Please print every line of the material below word for word, leaving out the pictures.

═════ Records provided

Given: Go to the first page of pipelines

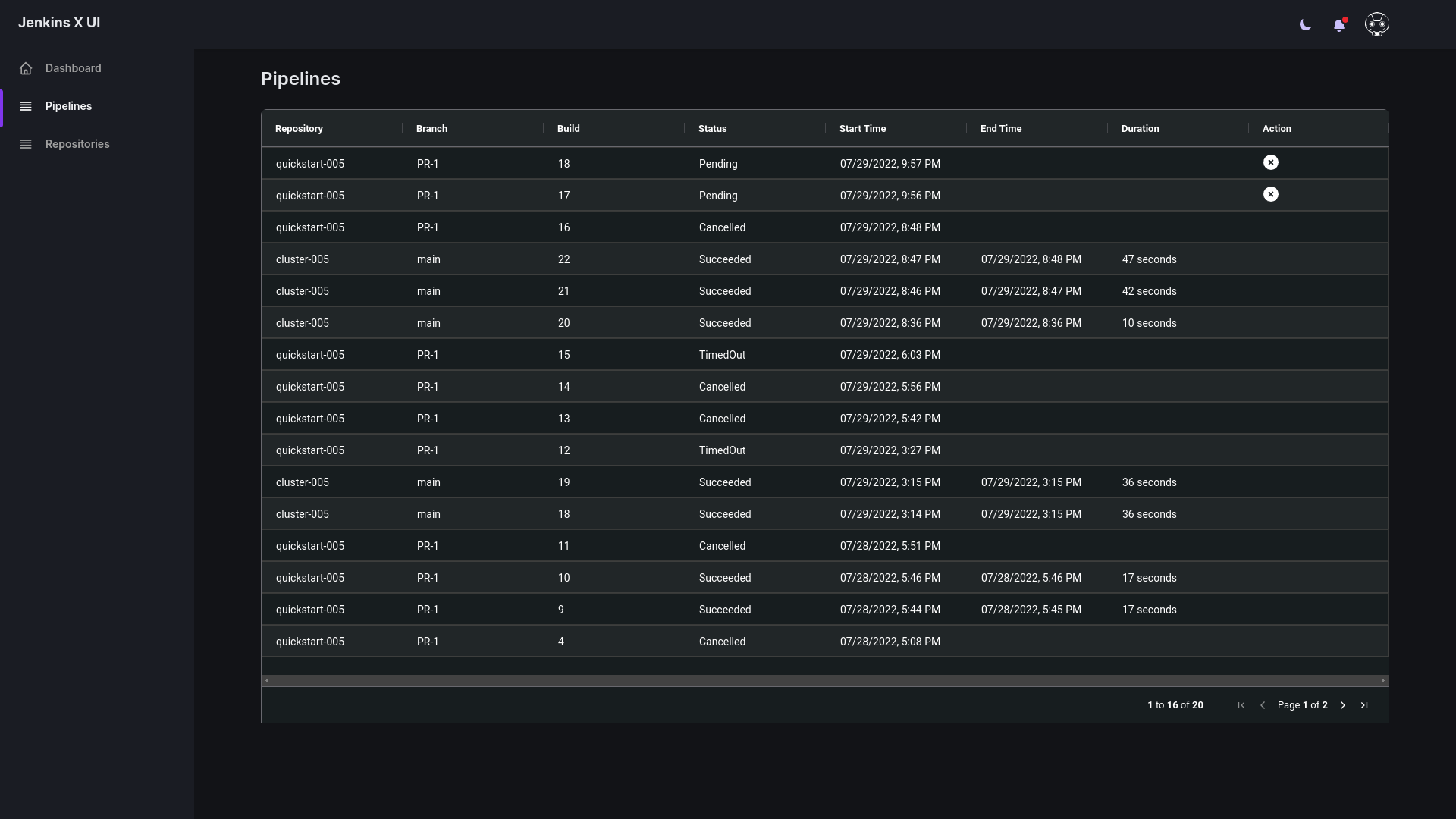Looking at the screenshot, I should (x=1241, y=705).
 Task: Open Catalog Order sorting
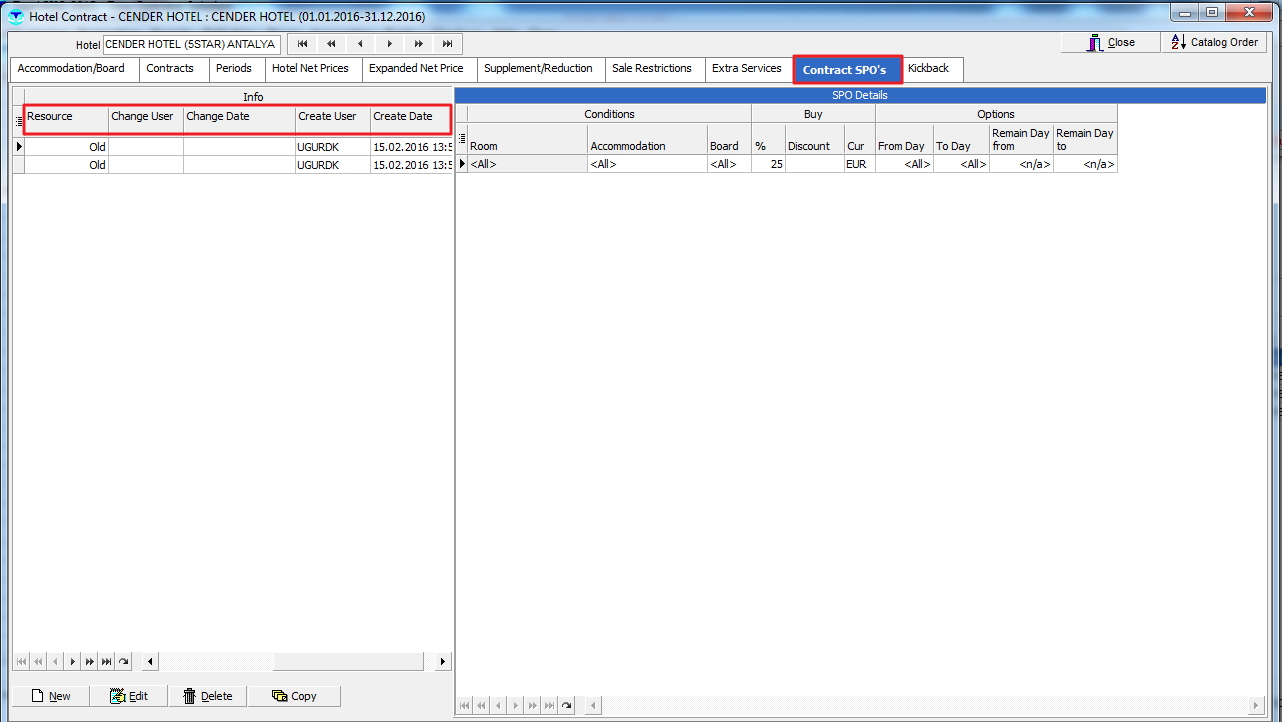1215,43
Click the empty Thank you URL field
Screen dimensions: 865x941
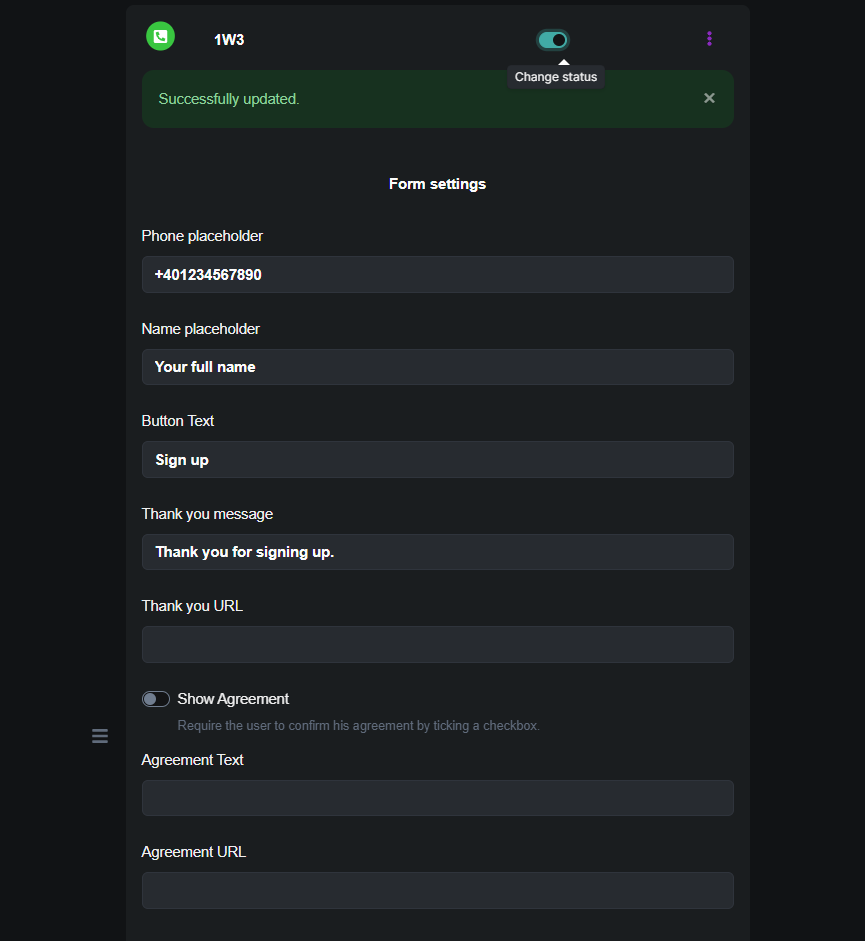(x=437, y=645)
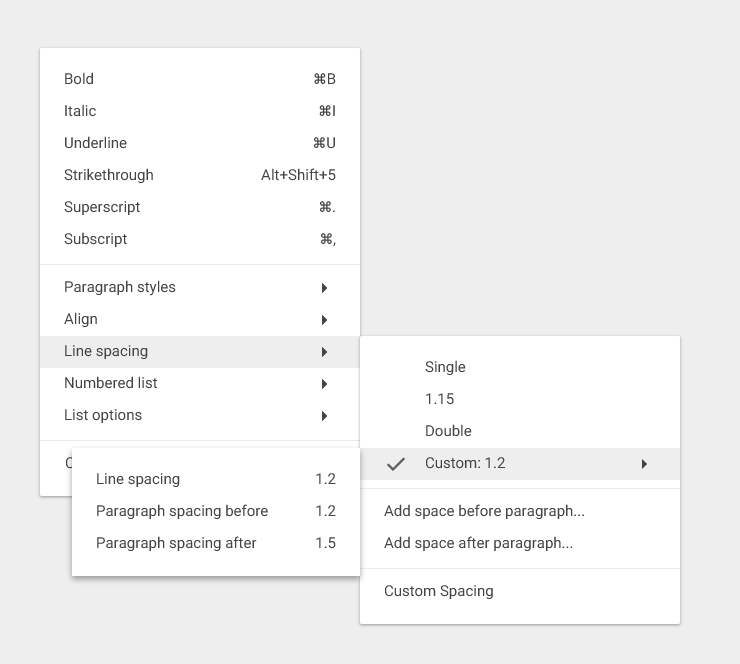Click Paragraph spacing after value 1.5
The height and width of the screenshot is (664, 740).
(325, 543)
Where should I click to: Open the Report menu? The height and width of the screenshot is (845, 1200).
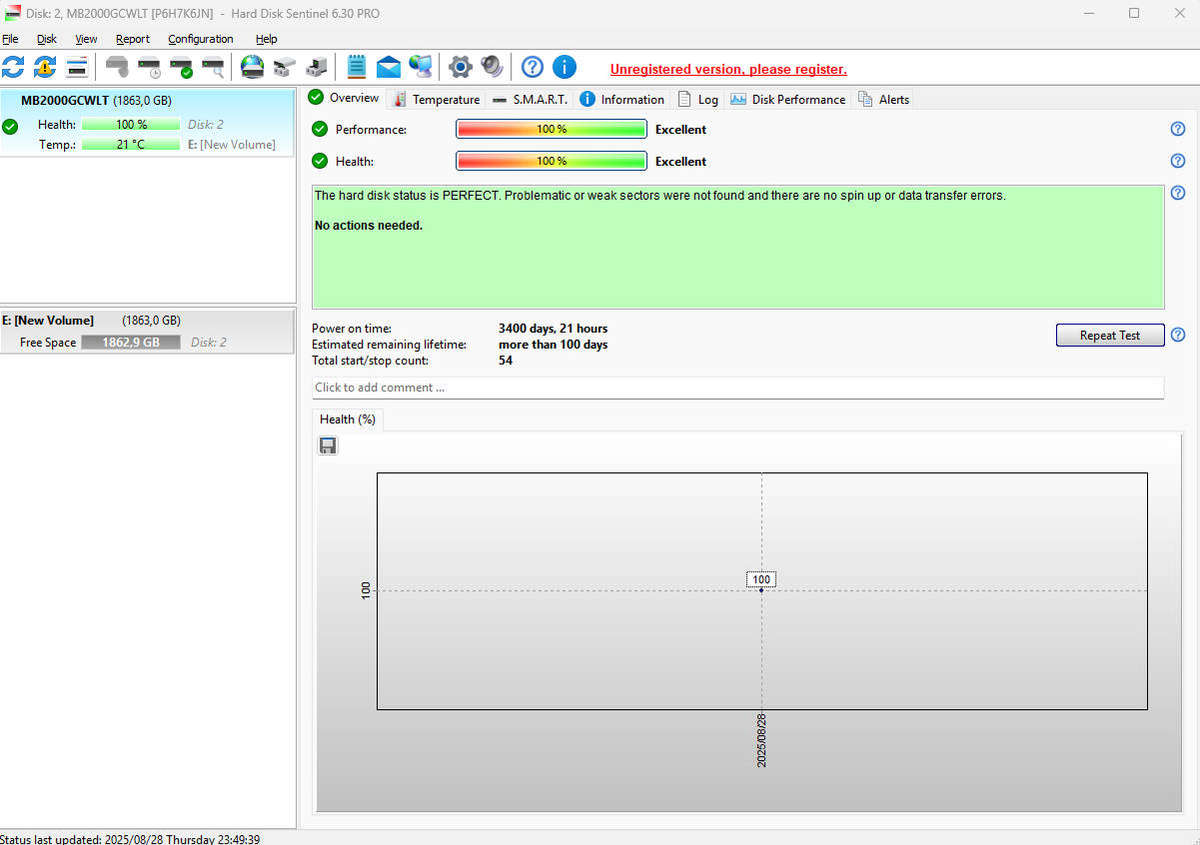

══════════

> **Worked solution**
Given: Go to the first page of pipelines

Looking at the screenshot, I should (x=1241, y=705).
 Task: Open Catalog Order sorting
1215,43
Click the empty Thank you URL field
Screen dimensions: 865x941
(x=437, y=645)
Click Paragraph spacing after value 1.5
The height and width of the screenshot is (664, 740).
(325, 543)
Where should I click to: Open the Report menu? The height and width of the screenshot is (845, 1200).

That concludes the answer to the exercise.